Before running any models, I built a "Data Generating Process" (DGP). This is essentially a controlled environment where I know the truth. If the model can't find the truth here, it won't find it in the real world.
I simulated 5,000 observations to represent a diverse population. I didn't just use random numbers, I created a system of dependencies:
- The Unobserved Factor (Ability): I generated a hidden "Ability" variable. This is the confounder that makes education and income look more related than they actually are.
-
The Treatment (Education): I modeled this as a non-linear function of Ability (
$Ability^{1.2}$ ). By adding a polynomial term, I ensured that the relationship wasn't a simple straight line, making it a tougher test for the model. -
The Outcome (Income): This is determined by both Education and Ability.
- I manually assigned a true treatment effect of 2.5 to the simulation, allowing me to objectively measure how well the model performs.
- I added significant random error (
$\epsilon$ ) and non-linear interactions ($Ability^{1.5}$ ) to mimic the messiness of real labor market data.
I used the DoubleML and mlr3 in R.
- Learner: Extreme Gradient Boosting (XGBoost).
- Technique: Orthogonalization (Isolating the effects of confounders from both the treatment and the outcome).
- Validation: 5-fold cross-fitting to maintain unbiased estimates and valid standard errors.
The primary goal of this analysis was to see if the Double Machine Learning (DML) framework could successfully recover the truth I established in the simulation.
After running the estimation using the DoubleML model with XGBoost learners, the results were highly encouraging.
- The Estimated Coefficient: The model produced a treatment effect estimate of approximately 2.48.
- Proximity to Truth: Since I originally simulated the data with a true effect of 2.50, the model’s estimate is remarkably accurate. It successfully bypassed the non-linear "Ability" bias that would have typically skewed a standard OLS regression.
-
Statistical Significance: With a very small standard error, the result is statistically significant (
$p < 0.01$ ). This confirms that the relationship between Education and Income in the synthetic dataset is not due to random chance, but a structural causal link.

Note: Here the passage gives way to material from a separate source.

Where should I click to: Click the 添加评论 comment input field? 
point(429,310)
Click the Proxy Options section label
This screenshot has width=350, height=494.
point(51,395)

The visualization below shows the point estimate and the 95% Confidence Interval.
The tightness of this interval is crucial. Because I used 5-fold cross-fitting, the standard errors are honest, meaning they haven't been artificially deflated by the machine learning model's tendency to overfit. This gives us a high degree of confidence that if we ran this experiment on a different sample from the same population, we would get a very similar result.
The model performed exceptionally well. Despite the non-linear noise I added in the simulation, the DoubleML estimator successfully recovered the coefficient. The fact that the model stayed so close to 2.5, even with the stochastic noise (